Start of Data under study

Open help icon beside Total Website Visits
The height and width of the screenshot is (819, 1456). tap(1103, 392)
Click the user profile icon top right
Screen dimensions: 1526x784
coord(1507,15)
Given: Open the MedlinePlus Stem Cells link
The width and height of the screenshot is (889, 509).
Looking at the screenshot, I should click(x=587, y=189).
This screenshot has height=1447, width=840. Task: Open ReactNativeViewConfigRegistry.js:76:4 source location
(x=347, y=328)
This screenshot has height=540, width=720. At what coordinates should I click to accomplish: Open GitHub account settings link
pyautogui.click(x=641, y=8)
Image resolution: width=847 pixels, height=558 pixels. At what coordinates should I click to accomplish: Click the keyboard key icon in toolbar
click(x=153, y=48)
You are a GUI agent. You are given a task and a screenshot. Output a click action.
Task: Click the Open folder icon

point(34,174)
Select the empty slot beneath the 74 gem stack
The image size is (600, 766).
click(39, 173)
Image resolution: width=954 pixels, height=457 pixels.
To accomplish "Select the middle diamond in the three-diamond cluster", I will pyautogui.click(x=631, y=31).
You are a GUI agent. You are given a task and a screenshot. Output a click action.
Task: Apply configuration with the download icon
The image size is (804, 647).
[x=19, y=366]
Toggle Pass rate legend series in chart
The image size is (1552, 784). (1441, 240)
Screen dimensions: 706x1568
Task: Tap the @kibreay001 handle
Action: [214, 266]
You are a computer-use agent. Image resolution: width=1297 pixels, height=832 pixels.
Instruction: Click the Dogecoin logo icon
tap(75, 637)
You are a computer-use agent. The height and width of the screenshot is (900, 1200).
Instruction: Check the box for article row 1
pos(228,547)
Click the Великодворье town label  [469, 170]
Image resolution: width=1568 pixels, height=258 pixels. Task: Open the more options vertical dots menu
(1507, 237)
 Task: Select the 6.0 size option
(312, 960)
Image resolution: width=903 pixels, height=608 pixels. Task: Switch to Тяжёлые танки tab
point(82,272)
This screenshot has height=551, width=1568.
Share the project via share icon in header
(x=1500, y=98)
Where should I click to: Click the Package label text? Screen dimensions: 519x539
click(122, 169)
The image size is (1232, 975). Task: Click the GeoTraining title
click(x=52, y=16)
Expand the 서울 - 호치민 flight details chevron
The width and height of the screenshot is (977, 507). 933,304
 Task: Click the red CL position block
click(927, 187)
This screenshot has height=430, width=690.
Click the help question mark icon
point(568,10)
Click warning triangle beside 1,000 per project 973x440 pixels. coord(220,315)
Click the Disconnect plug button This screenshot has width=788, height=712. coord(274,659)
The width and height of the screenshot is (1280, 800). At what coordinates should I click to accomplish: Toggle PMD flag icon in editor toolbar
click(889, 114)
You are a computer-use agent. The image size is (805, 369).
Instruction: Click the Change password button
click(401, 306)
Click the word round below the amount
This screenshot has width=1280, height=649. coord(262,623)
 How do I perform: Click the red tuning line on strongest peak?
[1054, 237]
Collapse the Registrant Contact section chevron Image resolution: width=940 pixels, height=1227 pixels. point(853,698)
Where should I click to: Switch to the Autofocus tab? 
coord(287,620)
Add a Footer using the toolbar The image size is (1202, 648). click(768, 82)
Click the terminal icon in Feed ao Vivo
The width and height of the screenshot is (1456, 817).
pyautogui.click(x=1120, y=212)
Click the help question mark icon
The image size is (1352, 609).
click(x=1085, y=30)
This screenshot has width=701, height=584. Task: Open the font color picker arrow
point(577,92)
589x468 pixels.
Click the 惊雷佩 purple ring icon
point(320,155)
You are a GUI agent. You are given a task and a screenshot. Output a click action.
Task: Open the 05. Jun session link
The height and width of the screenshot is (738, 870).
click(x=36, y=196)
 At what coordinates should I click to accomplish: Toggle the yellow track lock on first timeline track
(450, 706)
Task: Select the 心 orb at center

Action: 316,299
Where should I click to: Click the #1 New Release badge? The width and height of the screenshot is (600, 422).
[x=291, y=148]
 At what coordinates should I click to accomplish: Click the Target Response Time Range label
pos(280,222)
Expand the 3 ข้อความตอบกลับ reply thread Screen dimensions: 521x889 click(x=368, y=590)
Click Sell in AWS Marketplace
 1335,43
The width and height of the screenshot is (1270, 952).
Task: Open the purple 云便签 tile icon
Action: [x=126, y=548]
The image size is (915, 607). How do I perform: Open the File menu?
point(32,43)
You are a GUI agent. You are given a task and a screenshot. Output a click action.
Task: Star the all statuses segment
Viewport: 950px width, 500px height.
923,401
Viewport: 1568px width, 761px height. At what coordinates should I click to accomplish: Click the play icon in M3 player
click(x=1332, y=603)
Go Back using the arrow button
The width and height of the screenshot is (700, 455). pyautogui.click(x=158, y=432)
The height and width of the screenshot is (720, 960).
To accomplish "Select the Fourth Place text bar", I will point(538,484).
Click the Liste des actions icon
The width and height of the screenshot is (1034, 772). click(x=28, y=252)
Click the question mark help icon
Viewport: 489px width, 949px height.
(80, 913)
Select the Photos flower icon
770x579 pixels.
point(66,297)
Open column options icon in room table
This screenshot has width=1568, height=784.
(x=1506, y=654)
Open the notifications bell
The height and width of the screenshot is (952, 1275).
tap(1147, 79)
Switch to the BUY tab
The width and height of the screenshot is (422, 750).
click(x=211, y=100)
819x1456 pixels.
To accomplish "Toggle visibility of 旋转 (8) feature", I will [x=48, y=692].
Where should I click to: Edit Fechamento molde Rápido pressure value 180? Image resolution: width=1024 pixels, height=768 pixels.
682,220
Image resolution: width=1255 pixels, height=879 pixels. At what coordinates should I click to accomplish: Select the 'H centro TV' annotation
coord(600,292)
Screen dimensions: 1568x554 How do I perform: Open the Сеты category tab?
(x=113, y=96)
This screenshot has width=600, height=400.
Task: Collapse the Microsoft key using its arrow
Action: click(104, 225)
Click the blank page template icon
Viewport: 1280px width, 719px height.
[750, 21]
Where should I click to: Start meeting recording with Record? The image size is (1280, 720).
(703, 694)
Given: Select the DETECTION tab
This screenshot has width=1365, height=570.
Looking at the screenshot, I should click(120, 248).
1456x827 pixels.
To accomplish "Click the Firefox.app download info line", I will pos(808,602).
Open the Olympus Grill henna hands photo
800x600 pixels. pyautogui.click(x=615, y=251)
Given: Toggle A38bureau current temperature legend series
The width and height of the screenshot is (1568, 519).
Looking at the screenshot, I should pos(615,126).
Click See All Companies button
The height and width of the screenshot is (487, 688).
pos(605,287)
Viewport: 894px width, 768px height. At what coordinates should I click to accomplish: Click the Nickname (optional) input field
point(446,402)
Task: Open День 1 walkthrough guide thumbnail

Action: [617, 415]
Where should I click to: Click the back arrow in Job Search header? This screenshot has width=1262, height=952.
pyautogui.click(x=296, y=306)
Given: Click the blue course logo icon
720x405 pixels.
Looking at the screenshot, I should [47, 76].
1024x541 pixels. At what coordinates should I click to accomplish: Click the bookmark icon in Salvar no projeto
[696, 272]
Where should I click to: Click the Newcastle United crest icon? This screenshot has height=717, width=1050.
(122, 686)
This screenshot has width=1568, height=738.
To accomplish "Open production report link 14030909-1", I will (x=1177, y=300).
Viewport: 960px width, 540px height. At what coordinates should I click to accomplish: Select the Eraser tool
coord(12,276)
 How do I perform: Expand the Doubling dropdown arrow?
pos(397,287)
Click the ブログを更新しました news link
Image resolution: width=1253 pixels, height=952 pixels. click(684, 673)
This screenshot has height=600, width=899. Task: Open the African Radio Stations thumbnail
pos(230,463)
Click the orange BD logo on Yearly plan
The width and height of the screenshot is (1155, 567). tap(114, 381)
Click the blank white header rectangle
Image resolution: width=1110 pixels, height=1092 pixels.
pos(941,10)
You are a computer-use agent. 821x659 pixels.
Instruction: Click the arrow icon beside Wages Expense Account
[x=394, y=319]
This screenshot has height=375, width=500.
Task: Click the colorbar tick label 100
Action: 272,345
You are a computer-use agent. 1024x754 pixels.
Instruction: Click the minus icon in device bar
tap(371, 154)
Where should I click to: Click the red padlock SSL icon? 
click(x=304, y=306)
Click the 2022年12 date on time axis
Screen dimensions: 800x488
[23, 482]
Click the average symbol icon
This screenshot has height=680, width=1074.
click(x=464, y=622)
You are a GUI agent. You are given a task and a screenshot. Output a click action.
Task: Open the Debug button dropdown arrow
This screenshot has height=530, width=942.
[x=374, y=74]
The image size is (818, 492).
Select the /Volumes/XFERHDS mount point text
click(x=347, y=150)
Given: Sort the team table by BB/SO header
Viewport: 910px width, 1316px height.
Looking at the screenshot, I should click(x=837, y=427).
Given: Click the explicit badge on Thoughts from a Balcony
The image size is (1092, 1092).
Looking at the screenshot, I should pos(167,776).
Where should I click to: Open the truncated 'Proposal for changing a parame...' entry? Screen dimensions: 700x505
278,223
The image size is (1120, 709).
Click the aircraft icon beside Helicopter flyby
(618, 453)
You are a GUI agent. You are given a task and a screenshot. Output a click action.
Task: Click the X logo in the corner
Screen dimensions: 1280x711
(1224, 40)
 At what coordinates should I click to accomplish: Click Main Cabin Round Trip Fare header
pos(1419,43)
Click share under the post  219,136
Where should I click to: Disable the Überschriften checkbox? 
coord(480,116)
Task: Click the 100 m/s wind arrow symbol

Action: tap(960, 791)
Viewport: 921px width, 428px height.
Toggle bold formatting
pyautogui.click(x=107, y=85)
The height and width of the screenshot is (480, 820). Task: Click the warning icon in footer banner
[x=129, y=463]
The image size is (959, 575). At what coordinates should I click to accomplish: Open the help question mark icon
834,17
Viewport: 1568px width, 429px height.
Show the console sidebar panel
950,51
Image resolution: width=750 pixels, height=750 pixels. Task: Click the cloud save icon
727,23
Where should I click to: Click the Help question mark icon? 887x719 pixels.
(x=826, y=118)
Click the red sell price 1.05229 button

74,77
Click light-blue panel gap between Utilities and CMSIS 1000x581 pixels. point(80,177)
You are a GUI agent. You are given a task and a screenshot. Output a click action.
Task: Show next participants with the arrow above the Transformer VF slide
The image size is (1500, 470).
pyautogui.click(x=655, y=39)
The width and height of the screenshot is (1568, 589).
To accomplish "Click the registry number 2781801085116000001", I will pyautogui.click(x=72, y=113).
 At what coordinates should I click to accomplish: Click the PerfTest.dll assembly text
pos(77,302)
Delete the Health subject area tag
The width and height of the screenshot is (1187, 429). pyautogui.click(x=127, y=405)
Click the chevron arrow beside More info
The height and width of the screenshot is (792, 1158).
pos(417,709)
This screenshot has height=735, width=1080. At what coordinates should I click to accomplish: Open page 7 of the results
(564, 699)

End of Data under study

Copy out each line of the data above, exactly, if it lies between the line holding "Given: Sort the team table by BB/SO header" and the line holding "Task: Click the X logo in the corner", inclusive; copy no other line.

=== Answer for the task ===
Given: Sort the team table by BB/SO header
Viewport: 910px width, 1316px height.
Looking at the screenshot, I should click(x=837, y=427).
Given: Click the explicit badge on Thoughts from a Balcony
The image size is (1092, 1092).
Looking at the screenshot, I should pos(167,776).
Where should I click to: Open the truncated 'Proposal for changing a parame...' entry? Screen dimensions: 700x505
278,223
The image size is (1120, 709).
Click the aircraft icon beside Helicopter flyby
(618, 453)
You are a GUI agent. You are given a task and a screenshot. Output a click action.
Task: Click the X logo in the corner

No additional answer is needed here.